Write out the full listing exactly as it appears below.

---------- Extracted material

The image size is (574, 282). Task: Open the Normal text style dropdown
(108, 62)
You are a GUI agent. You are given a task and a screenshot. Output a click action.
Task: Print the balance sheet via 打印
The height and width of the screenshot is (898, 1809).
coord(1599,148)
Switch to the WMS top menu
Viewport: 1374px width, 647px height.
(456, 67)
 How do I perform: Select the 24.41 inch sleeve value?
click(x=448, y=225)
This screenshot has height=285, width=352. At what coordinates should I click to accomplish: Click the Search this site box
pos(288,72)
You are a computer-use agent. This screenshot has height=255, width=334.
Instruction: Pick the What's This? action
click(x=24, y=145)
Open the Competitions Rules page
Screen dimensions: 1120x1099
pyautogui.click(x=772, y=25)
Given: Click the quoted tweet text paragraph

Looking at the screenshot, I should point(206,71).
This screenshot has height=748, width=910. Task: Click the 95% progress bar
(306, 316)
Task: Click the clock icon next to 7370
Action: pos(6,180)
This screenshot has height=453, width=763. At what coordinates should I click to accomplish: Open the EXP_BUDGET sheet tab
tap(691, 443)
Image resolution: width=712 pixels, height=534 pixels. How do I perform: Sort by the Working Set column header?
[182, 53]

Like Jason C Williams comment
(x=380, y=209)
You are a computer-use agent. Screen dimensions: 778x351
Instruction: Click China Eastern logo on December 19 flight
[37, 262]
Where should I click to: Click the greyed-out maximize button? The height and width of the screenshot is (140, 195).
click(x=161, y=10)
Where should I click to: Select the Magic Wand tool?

--------------------

**Output of the task:**
The image size is (574, 282). Task: Open the Normal text style dropdown
(108, 62)
You are a GUI agent. You are given a task and a screenshot. Output a click action.
Task: Print the balance sheet via 打印
The height and width of the screenshot is (898, 1809).
coord(1599,148)
Switch to the WMS top menu
Viewport: 1374px width, 647px height.
(456, 67)
 How do I perform: Select the 24.41 inch sleeve value?
click(x=448, y=225)
This screenshot has height=285, width=352. At what coordinates should I click to accomplish: Click the Search this site box
pos(288,72)
You are a computer-use agent. This screenshot has height=255, width=334.
Instruction: Pick the What's This? action
click(x=24, y=145)
Open the Competitions Rules page
Screen dimensions: 1120x1099
pyautogui.click(x=772, y=25)
Given: Click the quoted tweet text paragraph

Looking at the screenshot, I should point(206,71).
This screenshot has height=748, width=910. Task: Click the 95% progress bar
(306, 316)
Task: Click the clock icon next to 7370
Action: pos(6,180)
This screenshot has height=453, width=763. At what coordinates should I click to accomplish: Open the EXP_BUDGET sheet tab
tap(691, 443)
Image resolution: width=712 pixels, height=534 pixels. How do I perform: Sort by the Working Set column header?
[182, 53]

Like Jason C Williams comment
(x=380, y=209)
You are a computer-use agent. Screen dimensions: 778x351
Instruction: Click China Eastern logo on December 19 flight
[37, 262]
Where should I click to: Click the greyed-out maximize button? The height and width of the screenshot is (140, 195).
click(x=161, y=10)
Where should I click to: Select the Magic Wand tool?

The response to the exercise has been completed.